A former ally of President Bashar al-Assad's regime, Turkey and its ruling Justice and Development Party (AKP) of Recep Tayyip Erdogan has become a harsh critic of the Syrian government and its bloody crackdown on civilians. Turkey's expulsion is the most significant so far, according to experts.
"It is impossible for us to remain silent and unresponsive in the face of this act, which can be regarded as a crime against humanity. This grave crime against humanity by those who were involved in a mass massacre cannot go unpunished. It is the responsibility of the international community to give a necessary and unified response to this nefarious massacre," Turkey's foreign ministry said in a statement.
Syria faces international criticism and pressure for its role in the Houla massacre, in which 108 people, including 49 children and 34 women, were murdered.
Several countries, including Germany, Italy, Spain, Australia, Britain and the United States, have also expelled Syrian diplomats since the massacre.
But experts argue that the expulsions will send out the wrong message to the Assad regime.
Syria's state-run media has dismissed the move as "unprecedented hysteria". The government's al-Thawra newspaper, for instance, stigmatised the decision, calling it an "escalation that aims to besiege Annan's plan and inflame a civil war".
The UN's human rights council is due to hold a special session on Syria to discuss the Houla massacre.
The session, which will be the fourth since Syria has been hauled before the UN rights body, has been pushed by the US, Qatar, Turkey and the European Union.
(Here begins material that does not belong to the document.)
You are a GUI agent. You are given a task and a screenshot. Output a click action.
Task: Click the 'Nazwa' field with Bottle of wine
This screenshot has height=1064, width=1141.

During a recent UN security council meeting, Russia and China reaffirmed their opposition to military intervention in Syria.
"Russia is categorically opposed to military intervention in Syria and believes it would be premature for the UN security council to consider new measures at present," Russia's deputy foreign minister Gennady Gatilov said.
"China opposes military intervention and does not support forced regime change. The fundamental route to resolving [the crisis] is still for all sides to fully support Annan's mediation efforts," China's foreign military spokesman Liu Weimin said.